Purtroppo siamo un popolo molto conservatore in campo economico (e lavorativo) e quando vediamo persone che si mettono in gioco spesso le ostacoliamo o quanto meno non le incoraggiamo come potremmo. Siamo come ossessionati dal posto di lavoro tradizionale (che è in via di estinzione!), quasi non riusciamo a concepire un’alternativa senza renderci conto che l’alternativa prima o poi arriverà lo stesso perché l’Italia non può più permettersi una struttura industriale come l’abbiamo conosciuta finora.
L’altro giorno in Senato Beppe Grillo ha detto una cosa intelligente e chi mi legge sa quanto io sia distante politicamente dal fondatore del Movimento Cinque Stelle: un Paese che non investe e con capisce il settore dell’ICT è destinato a morire. Poi Grillo confonde Telecom Italia e i servizi di rete di telecomunicazioni con tutto l’ICT e ciò da lui mi divide, ma sul nocciolo della questione ha ragione da vendere.
In un paese post-industriale come il nostro dovremmo assolutamente investire e incoraggiare qualunque lavoro si svolga sul web o attraverso il web. Siano nuove applicazioni per la gestione turistica, culturale; siano nuovi media da esplorare, nuove modalità di consumo. Non so, e nemmeno voglio essere pessimista, se il treno ormai l’abbiamo perso. Penso che il progresso scientifico e tecnologico sia qualcosa di molto diverso da come lo abbiamo conosciuto venti e passa anni fa e che non tutto è propriamente perduto. Certo colpisce che i social siano nati tutti in America ma è anche vero che nel tessuto sociale e imprenditoriale degli americani il concetto di rischio è molto più vissuto pacificamente che da noi in Europa.
E noi cittadini di questo mondo virtuale, del web, che possiamo fare?
Penso che possiamo essere parte attiva facendo quello che una volta si faceva in piazza, nei bar, nei salotti: il passaparola. Stare in maniera attiva sui social network, aiutare gli altri a far crescere il business network che si stanno costruendo.

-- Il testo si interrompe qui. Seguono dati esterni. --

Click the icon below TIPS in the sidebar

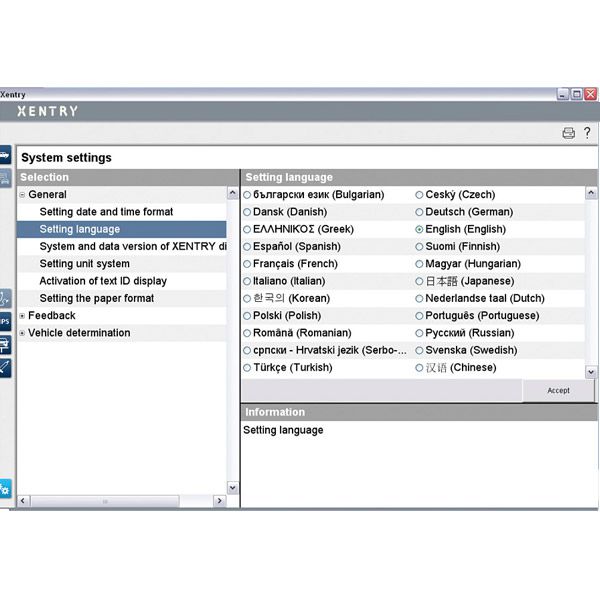pyautogui.click(x=4, y=345)
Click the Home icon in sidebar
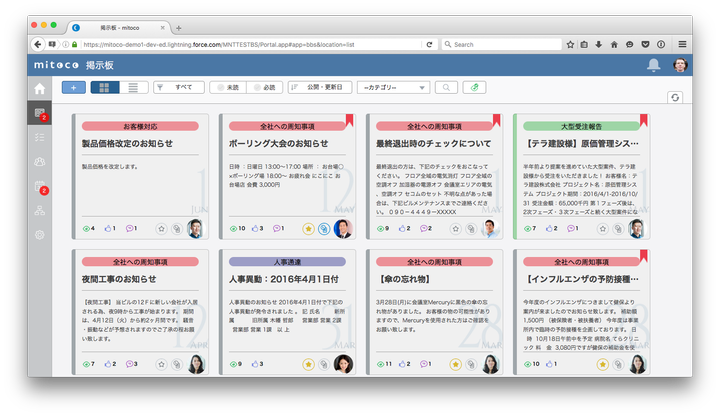Image resolution: width=720 pixels, height=416 pixels. (40, 89)
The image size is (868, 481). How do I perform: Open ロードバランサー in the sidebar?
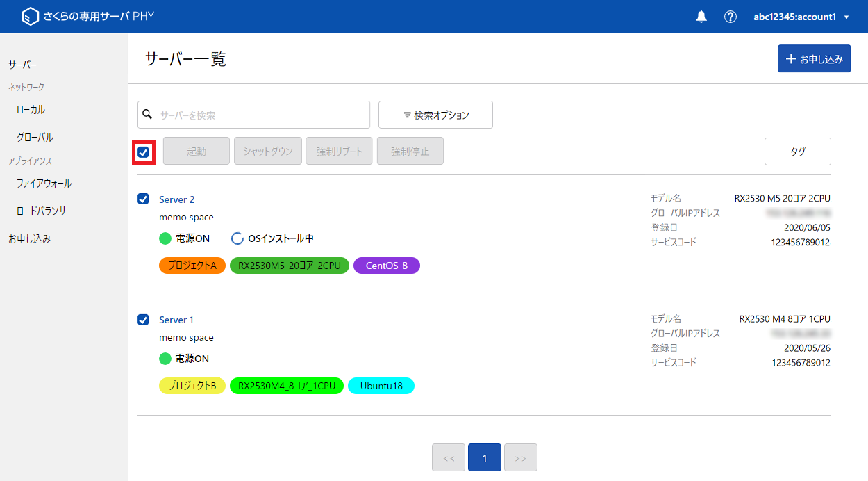point(45,211)
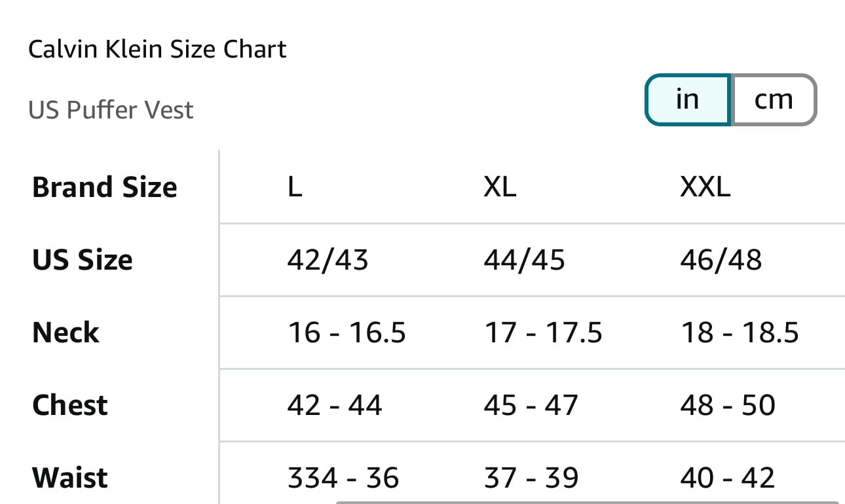Click the Waist row header

[69, 478]
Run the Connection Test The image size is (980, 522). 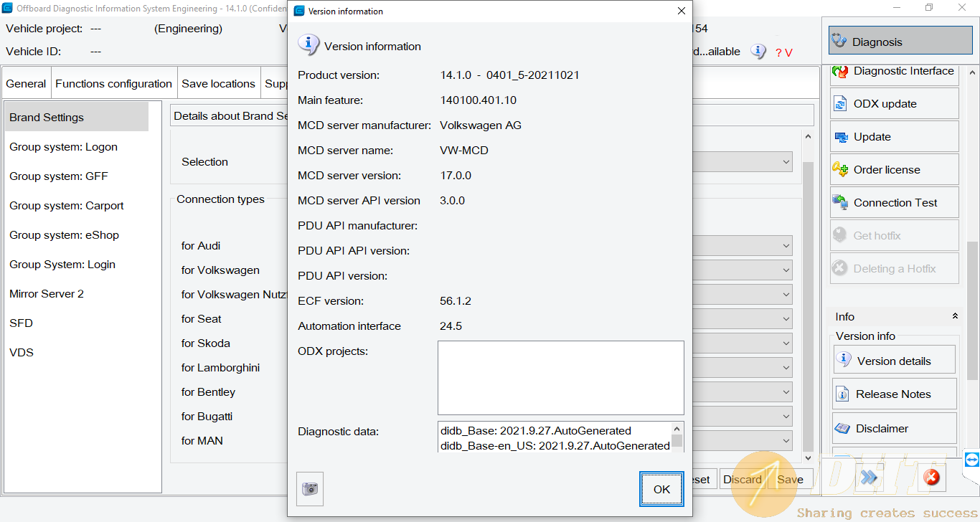tap(894, 203)
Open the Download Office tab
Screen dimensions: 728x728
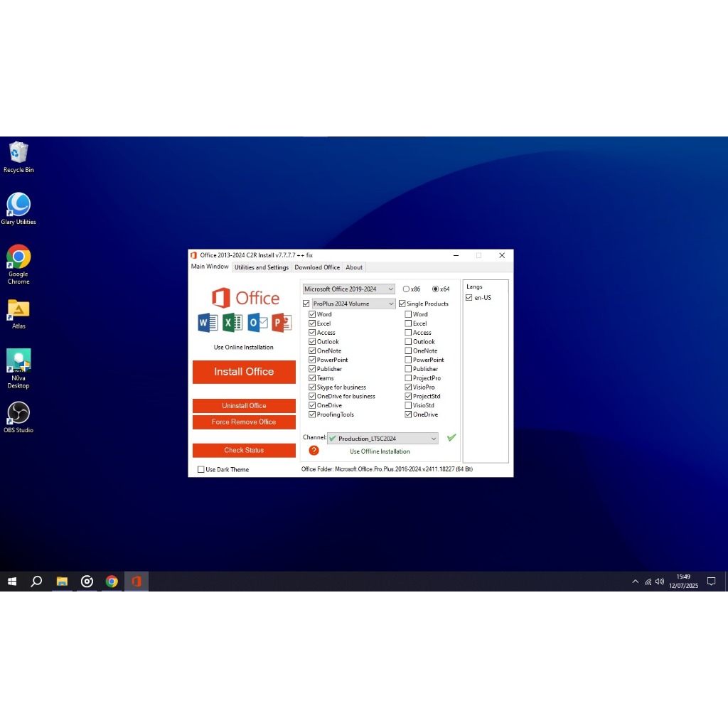(x=317, y=267)
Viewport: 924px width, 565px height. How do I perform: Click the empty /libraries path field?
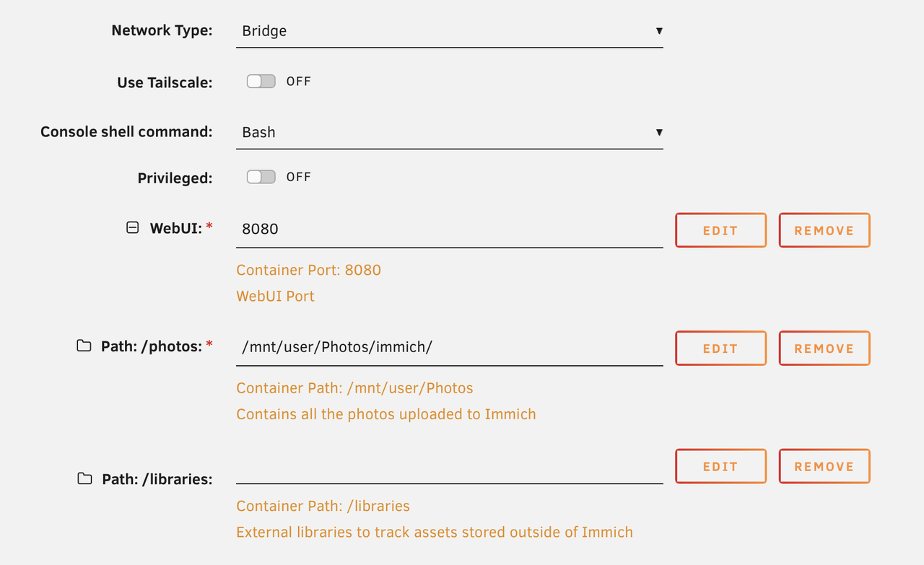(449, 470)
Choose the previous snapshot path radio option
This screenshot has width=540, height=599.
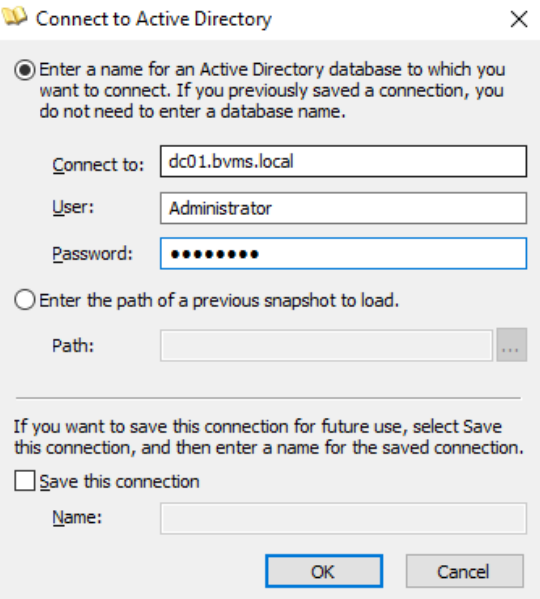click(25, 300)
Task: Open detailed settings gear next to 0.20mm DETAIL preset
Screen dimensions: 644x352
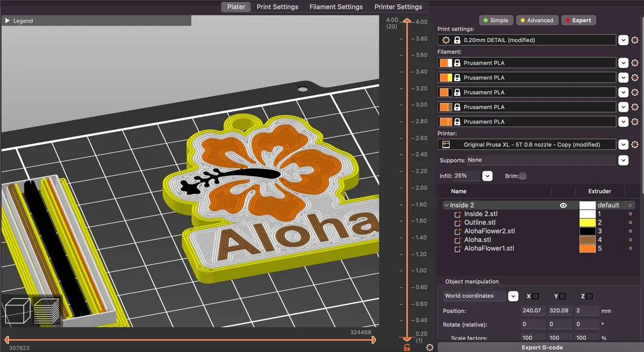Action: pos(636,39)
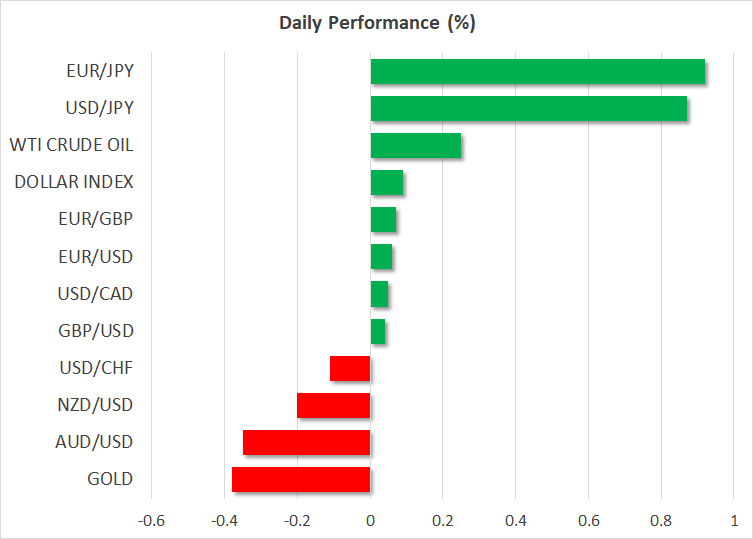753x539 pixels.
Task: Click the red USD/CHF bar
Action: [350, 368]
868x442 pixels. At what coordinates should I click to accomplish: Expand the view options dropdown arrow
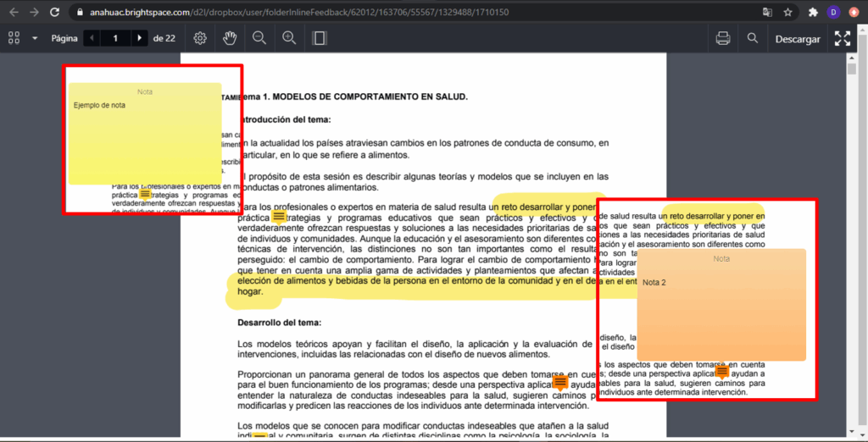coord(35,38)
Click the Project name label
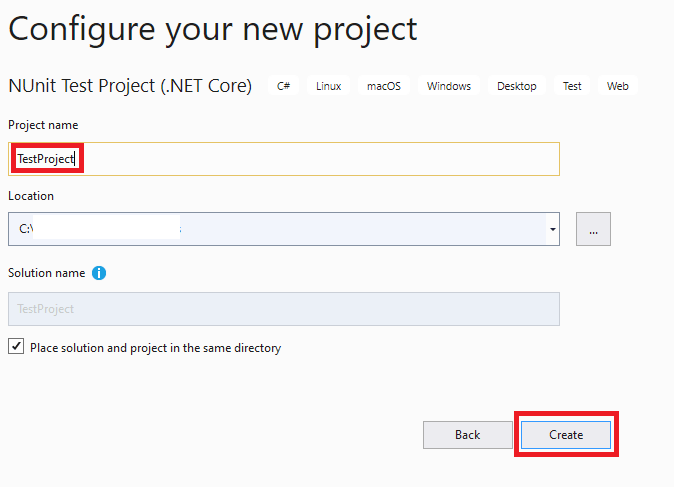Screen dimensions: 674x487 (x=43, y=125)
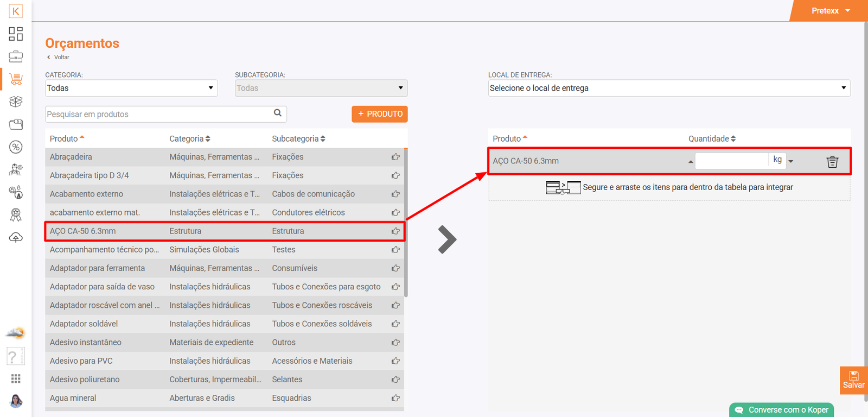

Si chiama pubblicità e per una volta si può essere dalla parte attiva dello schermo e non da quella passiva. Basti pensare al gioco delle caramelle, Candy Crush Saga, ideato e sviluppato da un italiano (emigrato a Londra) e che si è rapidamente diffuso nella rete proprio grazie al legame di accesso con Facebook.
Qualunque siano i nostri progetti, qualunque sia la nostra storia e qualunque sia la nostra posizione rispetto a queste idee ci corre l’obbligo di aiutare sempre amici, conoscenti e colleghi che cercano – nel mare magno della rete – una loro rotta.
Perché è questo il modo di fare impresa nel XXI secolo: passa necessariamente attraverso il web e le strutture sociali che di sopra sono state create per facilitare il commercio.
E impresa significa crescita e crescita posti di lavoro. Quindi benessere. Per tutti.
In bocca al lupo allora al passerotto che fra poco volerà e cinguetterà a Wall Street!